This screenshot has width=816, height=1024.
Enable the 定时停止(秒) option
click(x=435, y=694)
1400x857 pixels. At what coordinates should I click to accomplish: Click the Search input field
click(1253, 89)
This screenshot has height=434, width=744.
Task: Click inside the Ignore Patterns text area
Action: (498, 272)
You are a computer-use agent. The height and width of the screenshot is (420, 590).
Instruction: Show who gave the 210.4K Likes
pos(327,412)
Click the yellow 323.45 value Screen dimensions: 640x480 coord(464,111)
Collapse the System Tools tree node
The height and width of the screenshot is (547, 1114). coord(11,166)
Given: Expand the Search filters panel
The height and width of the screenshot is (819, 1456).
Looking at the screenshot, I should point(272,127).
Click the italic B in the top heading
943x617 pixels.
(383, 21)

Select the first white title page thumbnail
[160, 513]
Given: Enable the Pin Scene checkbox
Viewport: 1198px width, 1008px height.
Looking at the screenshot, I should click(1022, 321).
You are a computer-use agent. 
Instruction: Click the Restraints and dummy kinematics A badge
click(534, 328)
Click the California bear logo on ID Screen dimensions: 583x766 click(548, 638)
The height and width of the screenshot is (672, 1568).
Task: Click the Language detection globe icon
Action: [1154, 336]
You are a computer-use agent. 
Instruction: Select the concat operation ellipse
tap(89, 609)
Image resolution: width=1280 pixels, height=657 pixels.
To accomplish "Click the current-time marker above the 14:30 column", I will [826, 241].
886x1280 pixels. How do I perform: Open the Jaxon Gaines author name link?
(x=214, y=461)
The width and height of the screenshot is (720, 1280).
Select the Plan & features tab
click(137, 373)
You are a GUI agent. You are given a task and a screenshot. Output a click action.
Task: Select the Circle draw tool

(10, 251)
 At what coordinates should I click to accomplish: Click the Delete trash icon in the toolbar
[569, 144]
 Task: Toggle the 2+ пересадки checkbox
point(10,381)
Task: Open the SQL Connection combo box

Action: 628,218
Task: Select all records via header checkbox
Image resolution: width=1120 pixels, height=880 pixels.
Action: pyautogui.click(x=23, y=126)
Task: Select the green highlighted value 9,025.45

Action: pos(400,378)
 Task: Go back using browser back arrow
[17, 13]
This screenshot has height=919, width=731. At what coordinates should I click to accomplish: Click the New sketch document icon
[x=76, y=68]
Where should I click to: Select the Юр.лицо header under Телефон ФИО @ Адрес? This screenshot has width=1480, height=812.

◆ **What to work on**:
Copy out the data from the line with "You are a computer-use agent. The" to the line with "Looking at the screenshot, I should click(1022, 321).", both lines included, and give nothing else.

◆ **Task response**:
You are a computer-use agent. The height and width of the screenshot is (420, 590).
Instruction: Show who gave the 210.4K Likes
pos(327,412)
Click the yellow 323.45 value Screen dimensions: 640x480 coord(464,111)
Collapse the System Tools tree node
The height and width of the screenshot is (547, 1114). coord(11,166)
Given: Expand the Search filters panel
The height and width of the screenshot is (819, 1456).
Looking at the screenshot, I should point(272,127).
Click the italic B in the top heading
943x617 pixels.
(383, 21)

Select the first white title page thumbnail
[160, 513]
Given: Enable the Pin Scene checkbox
Viewport: 1198px width, 1008px height.
Looking at the screenshot, I should click(1022, 321).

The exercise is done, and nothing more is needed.